Please repeat each line from the one holding "The width and" through the final line of the data, exactly as it stands, with no pictures.

Extracted records:
----------

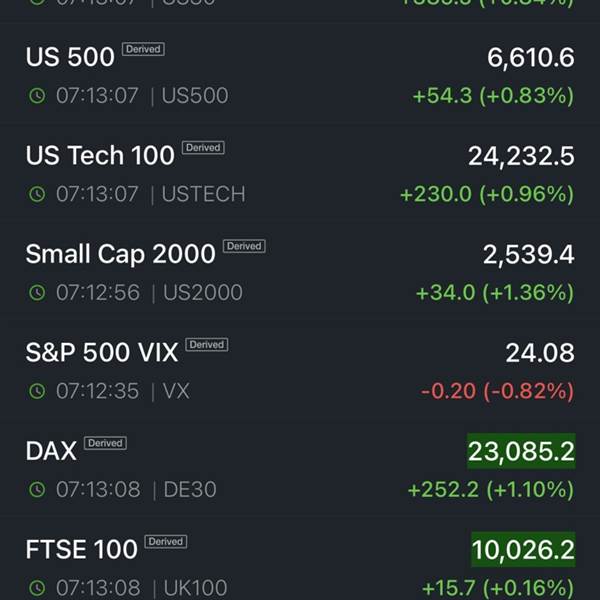The height and width of the screenshot is (600, 600).
Task: Tap the Derived badge next to US 500
Action: (143, 49)
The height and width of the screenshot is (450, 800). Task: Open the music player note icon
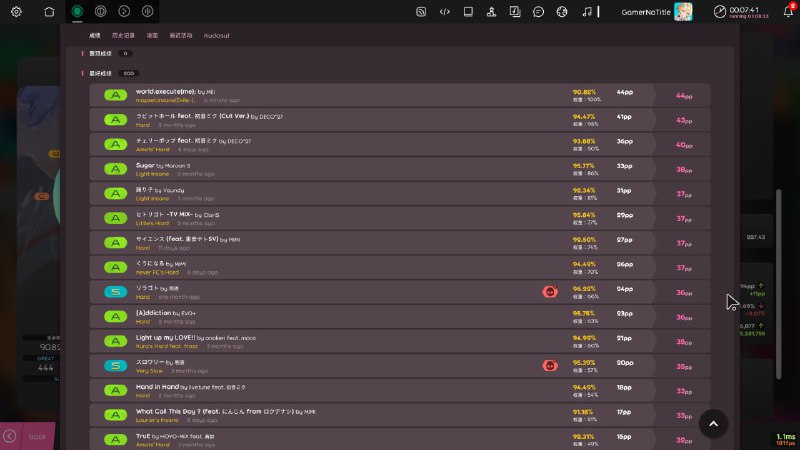[x=586, y=12]
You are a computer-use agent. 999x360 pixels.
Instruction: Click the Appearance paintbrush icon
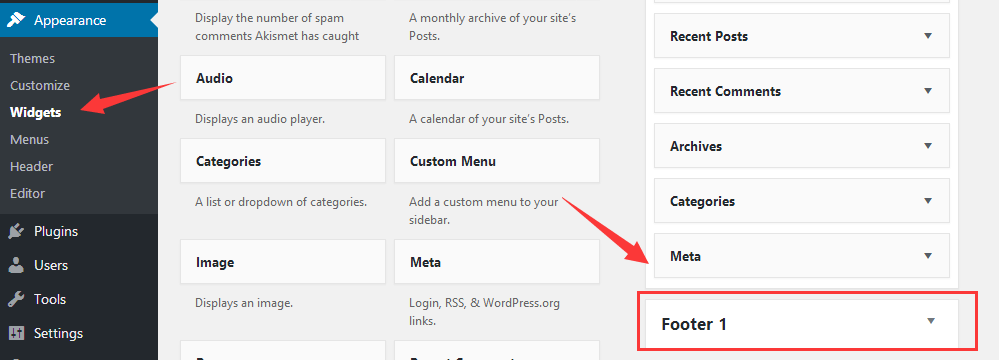[16, 20]
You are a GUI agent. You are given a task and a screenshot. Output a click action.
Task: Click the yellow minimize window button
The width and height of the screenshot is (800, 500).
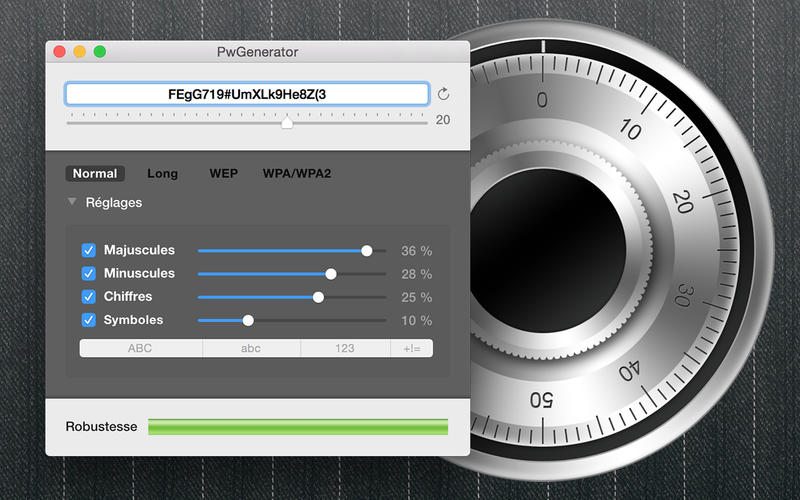[80, 51]
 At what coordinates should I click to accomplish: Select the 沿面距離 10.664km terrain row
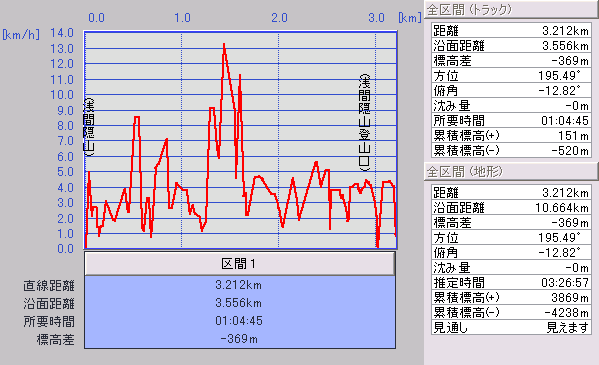(511, 208)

----------

Your response:
The width and height of the screenshot is (800, 500).
[80, 51]
 At what coordinates should I click to accomplish: Select the 沿面距離 10.664km terrain row
(511, 208)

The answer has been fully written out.